Llevo varios días pensando en esto. Si el confinamiento hubiera sido un año antes, me habría venido mucho peor. ¿Qué estabas haciendo hace justo un año? ¿Cómo te habría cambiado la vida? Así me respondían @beatrusca y @anaruize , que han hecho esta misma reflexión, sacando lo positivo de una experiencia que no lo es.

Hace un año habría estado más sola y con menos capacidad de reacción que este año. O, al menos, eso creo si miro atrás.

Vivía sola porque estaba convencida de que era algo que había elegido yo. Estaba equivocada porque me convenía. Tenía mi residencia (ahora sé que es “segunda residencia” aunque no tengas tal cosa como “primera residencia”) en una urbanización que me habría facilitado la sensación de libertad por sus zonas comunes, normalmente deshabitadas. Tenía un balcón-terraza desde donde podría oír el eco de mis aplausos y no sé si algunos más. Allí leía al sol y brindaba una vez a la semana con copas de cristal. Tenía más vida social que en toda mi existencia. Salía al menos un día cada semana con un mínimo de 7 personas. Pero, a la hora de la verdad, solo podía contar con 2 y no estaba muy segura de esa suma. Una de ellas, ajena al grupo, cocinaba de más a propósito por si pudiera gustarme lo que había preparado. Acabando su tratamiento de quimioterapia, se preocupó por mí porque supo que, semanas atrás, yo había pasado sola y semi-inconsciente una infección de garganta; que desaparecí un fin de semana, pero mi coche seguía ahí; que no se me veía salir a leer al jardín. Que a esa persona le preocupara que yo estuviera sola, me hizo darme cuenta de lo sola que yo estaba. Por mi propia voluntad, había descartado, tras ese trance, a quien no había estado a la altura de las circunstancias. La soledad trajo más soledad. Me volví un pelín más hermética.

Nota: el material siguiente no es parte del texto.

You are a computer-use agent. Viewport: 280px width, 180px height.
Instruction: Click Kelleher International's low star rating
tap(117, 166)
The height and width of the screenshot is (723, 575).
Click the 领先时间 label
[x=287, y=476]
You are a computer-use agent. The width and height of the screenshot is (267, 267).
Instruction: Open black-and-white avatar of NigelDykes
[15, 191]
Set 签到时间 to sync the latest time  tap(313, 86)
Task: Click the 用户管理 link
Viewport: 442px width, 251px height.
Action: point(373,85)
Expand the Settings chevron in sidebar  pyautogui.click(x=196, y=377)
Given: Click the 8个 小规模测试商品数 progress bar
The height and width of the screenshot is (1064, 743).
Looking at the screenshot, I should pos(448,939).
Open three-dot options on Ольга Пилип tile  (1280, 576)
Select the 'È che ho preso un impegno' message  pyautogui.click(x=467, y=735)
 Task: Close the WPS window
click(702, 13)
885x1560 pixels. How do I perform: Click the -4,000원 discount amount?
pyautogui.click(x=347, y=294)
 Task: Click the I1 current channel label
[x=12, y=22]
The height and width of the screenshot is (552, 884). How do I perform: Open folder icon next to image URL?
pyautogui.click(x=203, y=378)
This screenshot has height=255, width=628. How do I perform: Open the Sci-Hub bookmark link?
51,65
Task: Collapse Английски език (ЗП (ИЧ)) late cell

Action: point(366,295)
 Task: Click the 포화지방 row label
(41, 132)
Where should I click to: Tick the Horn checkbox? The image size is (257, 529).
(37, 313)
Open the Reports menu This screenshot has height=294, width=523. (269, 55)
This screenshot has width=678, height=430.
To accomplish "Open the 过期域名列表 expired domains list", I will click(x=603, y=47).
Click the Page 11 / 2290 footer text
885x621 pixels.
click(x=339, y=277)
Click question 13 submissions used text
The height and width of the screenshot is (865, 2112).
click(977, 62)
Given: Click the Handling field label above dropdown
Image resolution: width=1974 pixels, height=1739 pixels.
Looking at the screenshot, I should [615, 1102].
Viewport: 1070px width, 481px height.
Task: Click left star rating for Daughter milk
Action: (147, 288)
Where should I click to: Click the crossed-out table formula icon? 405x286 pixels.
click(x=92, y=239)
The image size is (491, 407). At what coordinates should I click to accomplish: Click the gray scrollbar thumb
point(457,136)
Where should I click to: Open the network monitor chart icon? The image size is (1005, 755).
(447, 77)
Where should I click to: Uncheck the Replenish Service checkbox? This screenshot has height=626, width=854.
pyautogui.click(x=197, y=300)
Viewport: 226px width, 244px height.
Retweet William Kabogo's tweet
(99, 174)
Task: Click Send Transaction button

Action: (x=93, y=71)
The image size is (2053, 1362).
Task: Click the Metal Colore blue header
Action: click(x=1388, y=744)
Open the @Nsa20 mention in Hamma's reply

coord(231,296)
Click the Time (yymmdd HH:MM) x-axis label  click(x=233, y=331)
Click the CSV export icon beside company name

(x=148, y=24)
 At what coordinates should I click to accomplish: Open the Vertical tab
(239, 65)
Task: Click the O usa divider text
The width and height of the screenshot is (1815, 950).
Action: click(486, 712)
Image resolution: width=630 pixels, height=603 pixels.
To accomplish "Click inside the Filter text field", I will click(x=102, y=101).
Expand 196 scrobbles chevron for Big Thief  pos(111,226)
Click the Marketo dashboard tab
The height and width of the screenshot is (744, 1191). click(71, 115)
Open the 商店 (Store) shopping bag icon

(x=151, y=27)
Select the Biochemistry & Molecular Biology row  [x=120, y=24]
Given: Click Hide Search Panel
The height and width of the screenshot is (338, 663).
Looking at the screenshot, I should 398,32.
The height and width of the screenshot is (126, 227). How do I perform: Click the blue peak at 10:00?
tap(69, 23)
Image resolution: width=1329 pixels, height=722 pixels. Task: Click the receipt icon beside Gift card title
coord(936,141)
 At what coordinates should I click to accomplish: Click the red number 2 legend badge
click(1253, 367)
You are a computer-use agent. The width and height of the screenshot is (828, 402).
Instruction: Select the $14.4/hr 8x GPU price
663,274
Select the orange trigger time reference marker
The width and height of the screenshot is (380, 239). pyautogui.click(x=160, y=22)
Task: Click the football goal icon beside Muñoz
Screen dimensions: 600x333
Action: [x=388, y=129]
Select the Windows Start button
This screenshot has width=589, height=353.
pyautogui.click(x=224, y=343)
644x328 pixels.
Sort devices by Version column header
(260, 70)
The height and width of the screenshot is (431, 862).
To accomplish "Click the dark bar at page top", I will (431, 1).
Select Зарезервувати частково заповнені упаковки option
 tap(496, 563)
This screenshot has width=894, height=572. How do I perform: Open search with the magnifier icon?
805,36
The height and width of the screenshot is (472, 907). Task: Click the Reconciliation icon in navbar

Eran unos días en los que una persona me hizo promesas que otros ya hicieron por inercia y no cumplieron. Pero esta vez, si no venía una pandemia, él las cumpliría. Y las cumplió casi al instante. Así fue progresando la persona que soy ahora. Aquella que una noche de abril se sintió la más valiente. Bueno, varias noches. La vida se iba pareciendo cada vez más a algo real, más próspero. Así fue posible también que hoy la comparta con quien ahora me acompaña a cada paso.

Este año, semanas antes de que el mundo se parara ahí afuera, habíamos refunfuñado por hacer maleta y kilómetros cada fin de semana por obligación. De tener que separarnos a menudo, de echar de menos, de cargar el coche dejando cosas atrás, de trabajar y estudiar a la vez, de aguantar un desaire encubierto de quien menos lo esperábamos…

Y yo, ahora con nuestro hijo dentro, aunque mis prioridades, por sentido común y prescripción médica debían ser el deporte y el reposo, me veía atada a las exigencias de una vida que no facilita el descanso. Hasta que nos ha puesto aquí. Quien me conoce bien, sabe que tampoco ha sido un camino de rosas y sabe cuál es mi mayor queja, qué injustica he soportado y cuál es mi mayor inquietud estos días. No celebro, no es una fiesta, yo también estoy viviendo el duelo. La diferencia es que, este año, puedo.